I cant do the integral of $2-4|x|$ so I am going to make 2 cases, $x < 0$ and $x > 0.$

$If x < 0 , f(x) = 2+4x$ for $-1/2 < x < 0$

So we look at $\int_{x}^{0} 2+4t \text{d}t = -2x(x+1)$

$If x > 0 , f(x) = 2x-4x$for $0 < x < 1/2$

So we look at $\int_{0}^{x} 2-4t \text{d}t = -2x(x-1)$

So I figure the cdf should be

$F_X(x) =$

$0$ if $x \leq -1/2$

$-2x(x+1)$ if $-1/2 < x < 0$

$-2x(x-1) + \int_{-1/2}^{0} 2+4t \text{d}t = -2x(x-1) + 1/2$
if $0 \leq x < 1/2$

$1$ if $x \geq 1/2$

So i think is make sense to put $0$ with the positive case. Since the adding of the $1/2$ captures all the probabilities for negative values. However I think the function for $-1/2 < x < 0$ is wrong. Lower numbers are giving me higher probabilities than numbers close to $0$. So something must be wrong.
• Mar 21st 2011, 06:52 PM
mr fantastic
Quote:

Originally Posted by Jame
pdf is given by

$f(x) = 2-4|x| if -1/2 < x < 1/2$ and $0$ otherwise

I cant do the integral of $2-4|x|$ so I am going to make 2 cases, $x < 0$ and $x > 0.$

$If x < 0 , f(x) = 2+4x$ for $-1/2 < x < 0$

So we look at $\int_{x}^{0} 2+4t \text{d}t = -2x(x+1)$

$If x > 0 , f(x) = 2x-4x$for $0 < x < 1/2$

So we look at $\int_{0}^{x} 2-4t \text{d}t = -2x(x-1)$

So I figure the cdf should be

$F_X(x) =$

$0$ if $x \leq -1/2$

$-2x(x+1)$ if $-1/2 < x < 0$

$-2x(x-1) + \int_{-1/2}^{0} 2+4t \text{d}t = -2x(x-1) + 1/2$
if $0 \leq x < 1/2$

$1$ if $x \geq 1/2$

So i think is make sense to put $0$ with the positive case. Since the adding of the $1/2$ captures all the probabilities for negative values. However I think the function for $-1/2 < x < 0$ is wrong. Lower numbers are giving me higher probabilities than numbers close to $0$. So something must be wrong.

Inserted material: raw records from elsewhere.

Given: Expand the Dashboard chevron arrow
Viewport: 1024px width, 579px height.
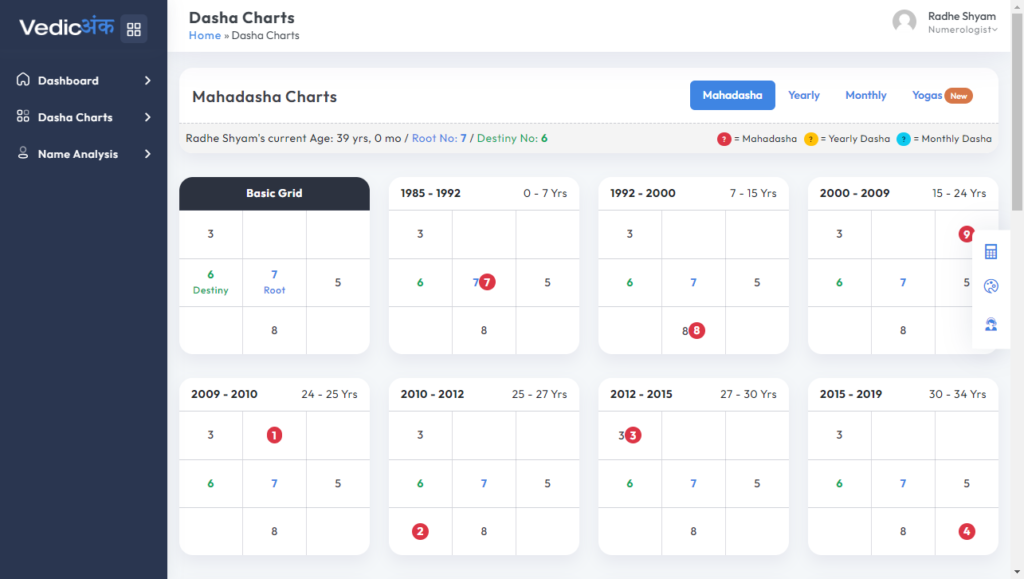Looking at the screenshot, I should pos(147,80).
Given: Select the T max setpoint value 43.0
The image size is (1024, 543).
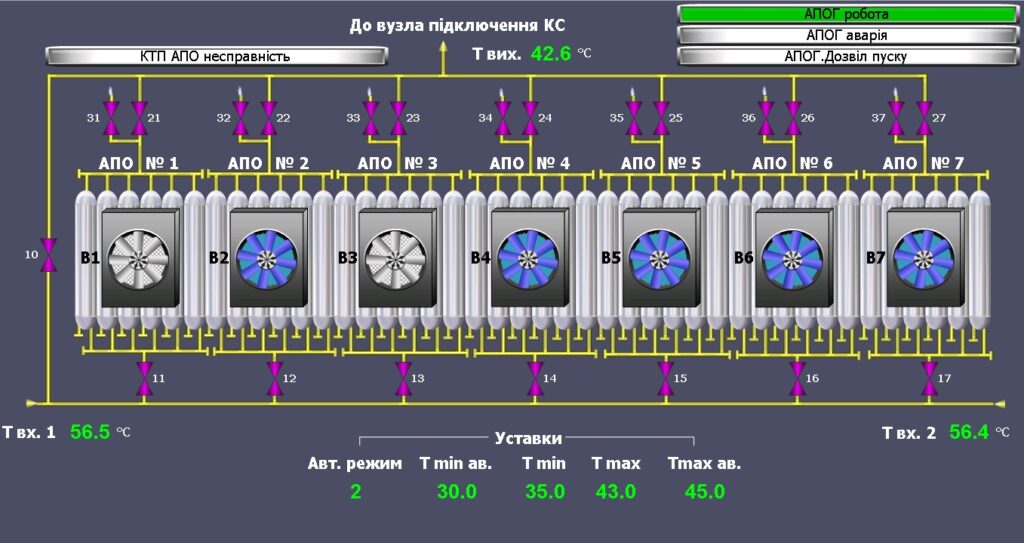Looking at the screenshot, I should coord(615,492).
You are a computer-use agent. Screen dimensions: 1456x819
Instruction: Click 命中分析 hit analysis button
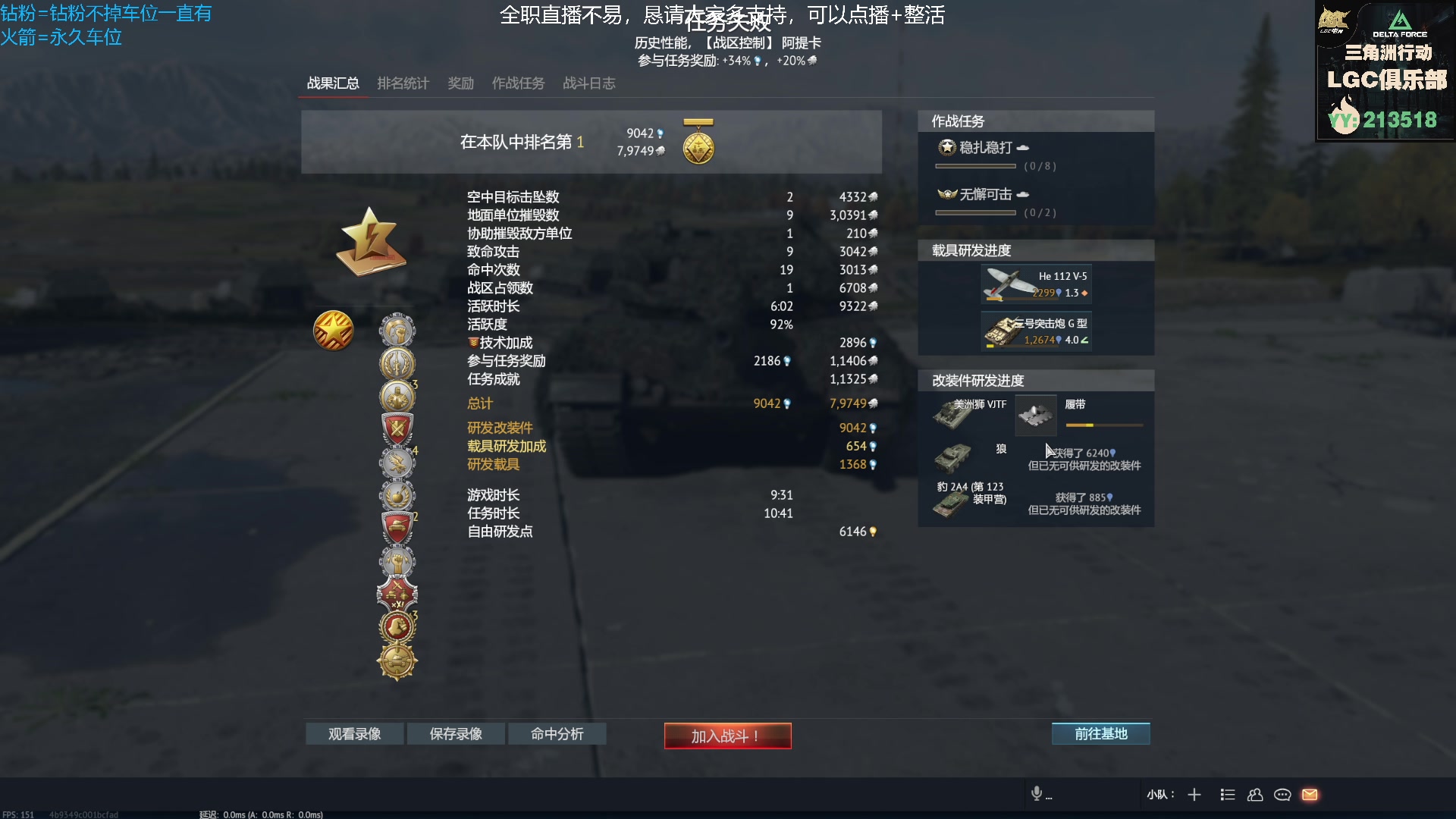click(557, 733)
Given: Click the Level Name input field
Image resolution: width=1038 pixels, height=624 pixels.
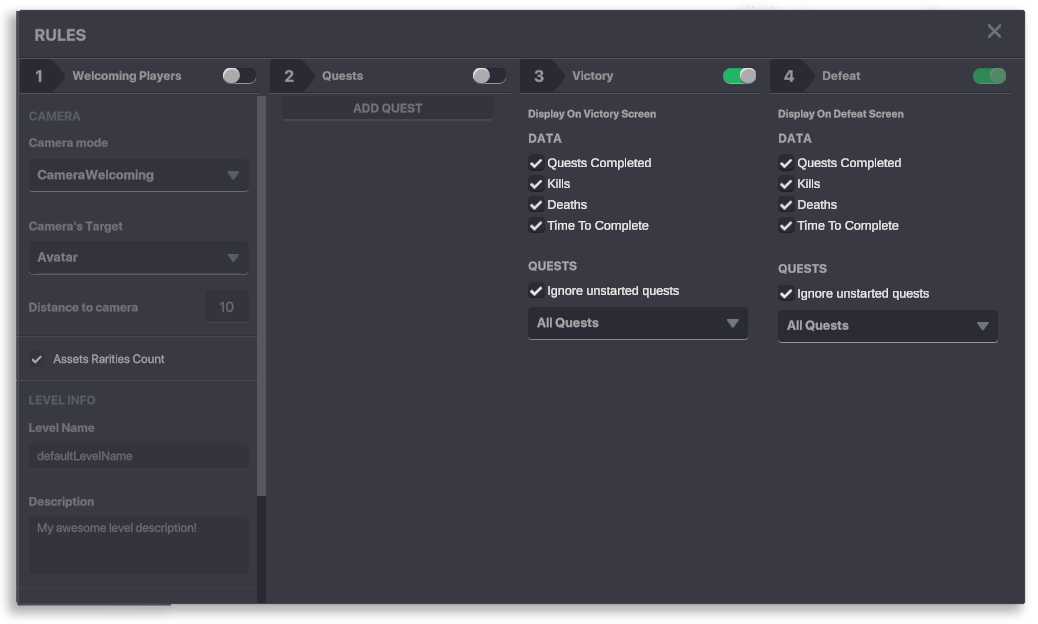Looking at the screenshot, I should click(x=138, y=456).
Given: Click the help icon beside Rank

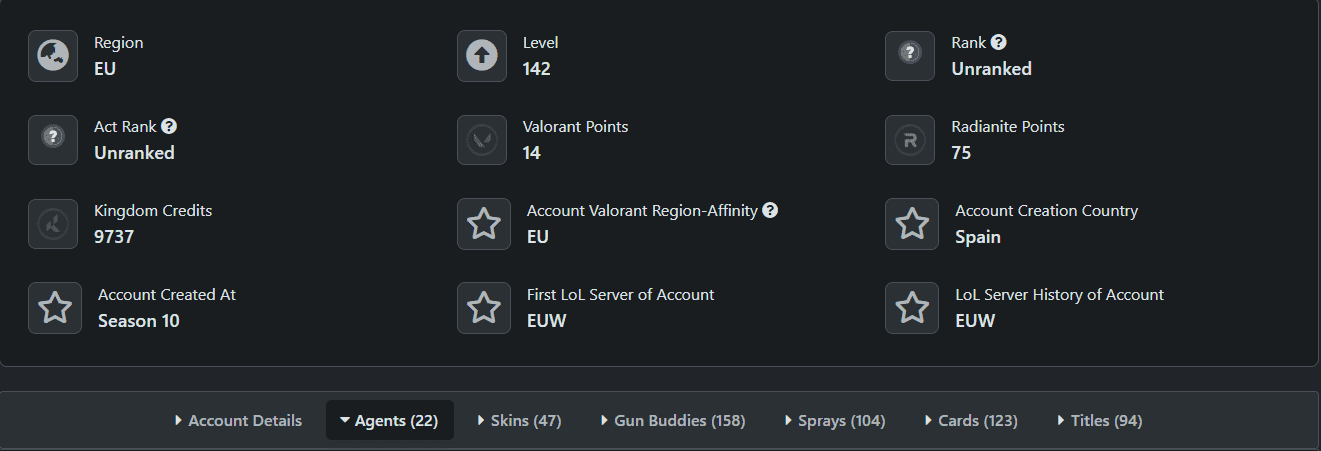Looking at the screenshot, I should 998,43.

It should be apparent that:

Case 1: $x < -\frac{1}{2}$. $\displaystyle F(x) = 0$.

Case 2: $-\frac{1}{2} \leq x \leq 0$. $\displaystyle F(x) = \int_{-1/2}^{x} (2 + 4t) \, dt$.

Case 3: $0 < x \leq \frac{1}{2}$. $\displaystyle F(x) = \frac{1}{2} + \int_{0}^{x} (2 - 4t) \, dt$.

Case 4: $x > \frac{1}{2}$. $\displaystyle F(x) = 1$.
• Mar 23rd 2011, 11:48 AM
Jame

I got that the expected value,

$E[X] = \int_{-1/2}^{0} x(2+4x) \; \text{d}x + \int_{0}^{1/2} x(2-4x) \; \text{d}x = 0$

Can I not break up the function to calculate the expected value?
• Mar 23rd 2011, 05:43 PM
mr fantastic
Quote:

Originally Posted by Jame
$E[X] = \int_{-1/2}^{0} x(2+4x) \; \text{d}x + \int_{0}^{1/2} x(2-4x) \; \text{d}x = 0$
Yes you can, which is what you appear to have done. But I would have used the fact that f(x) is even and hence xf(x) is odd to get $\displaystyle \int_{-1/2}^{1/2} x f(x) \, dx = 0$.